»»

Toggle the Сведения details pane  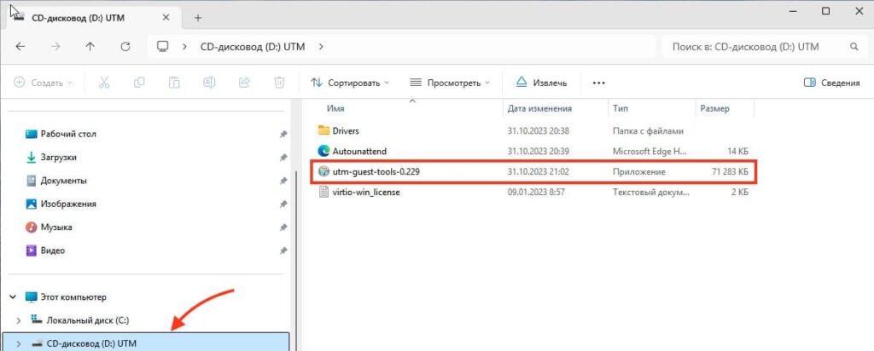[x=831, y=83]
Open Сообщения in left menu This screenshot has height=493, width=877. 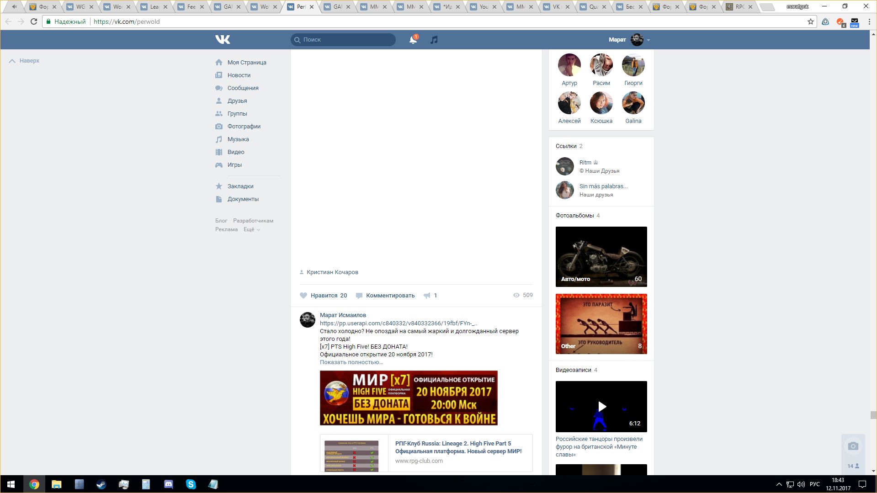point(243,88)
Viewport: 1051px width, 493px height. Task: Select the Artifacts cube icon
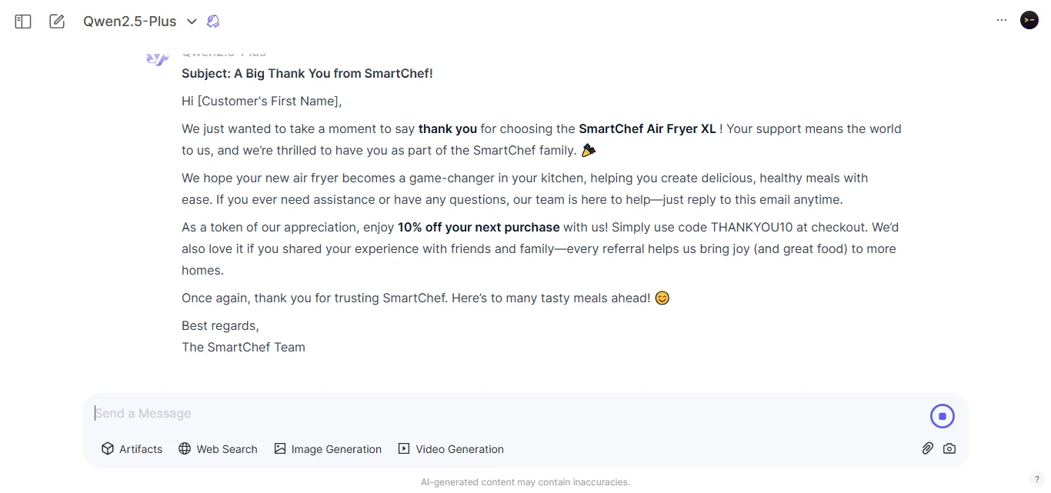click(x=108, y=448)
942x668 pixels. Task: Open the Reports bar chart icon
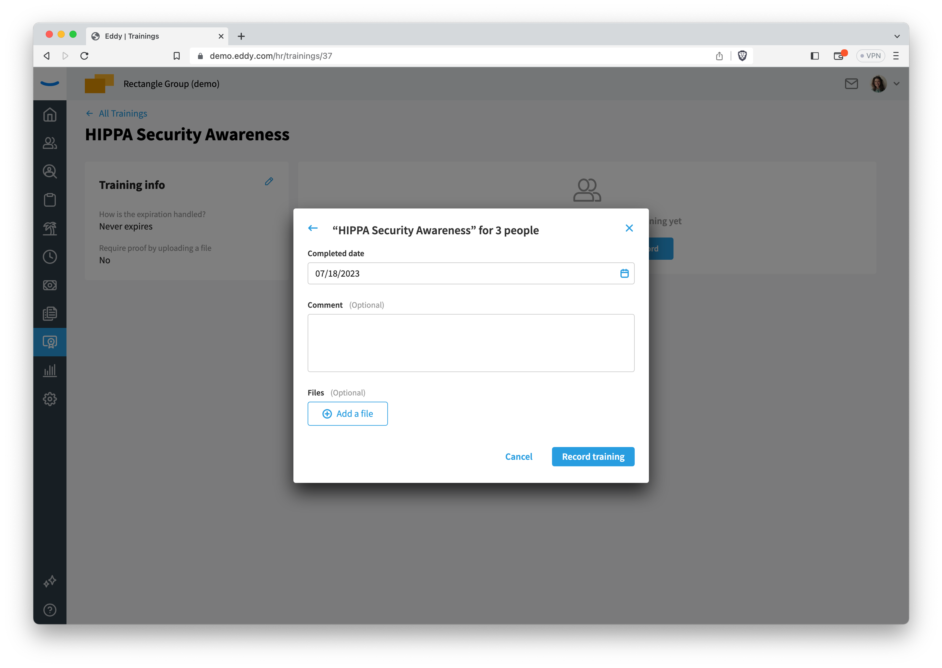pyautogui.click(x=50, y=371)
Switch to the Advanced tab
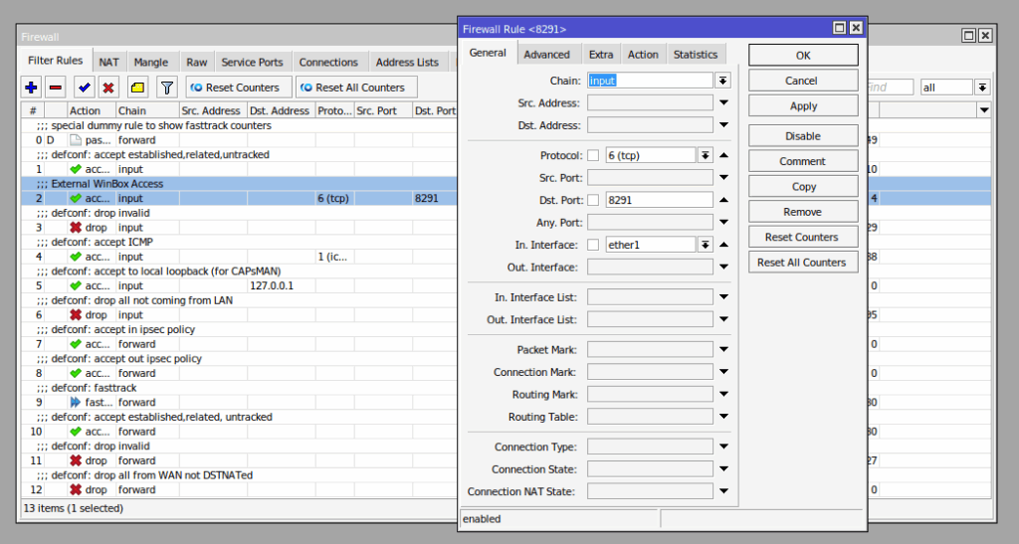The width and height of the screenshot is (1019, 544). click(x=547, y=55)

««

- TASK REQUIREMENTS -
Beginning with the line that contains "Viewport: 1051px width, 493px" and ending with the last line of the entries above, repeat each line exactly, but not the pictures.

- ANSWER -
Viewport: 1051px width, 493px height. Task: Select the Artifacts cube icon
click(x=108, y=448)
942x668 pixels. Task: Open the Reports bar chart icon
pyautogui.click(x=50, y=371)
Switch to the Advanced tab
The width and height of the screenshot is (1019, 544). click(x=547, y=55)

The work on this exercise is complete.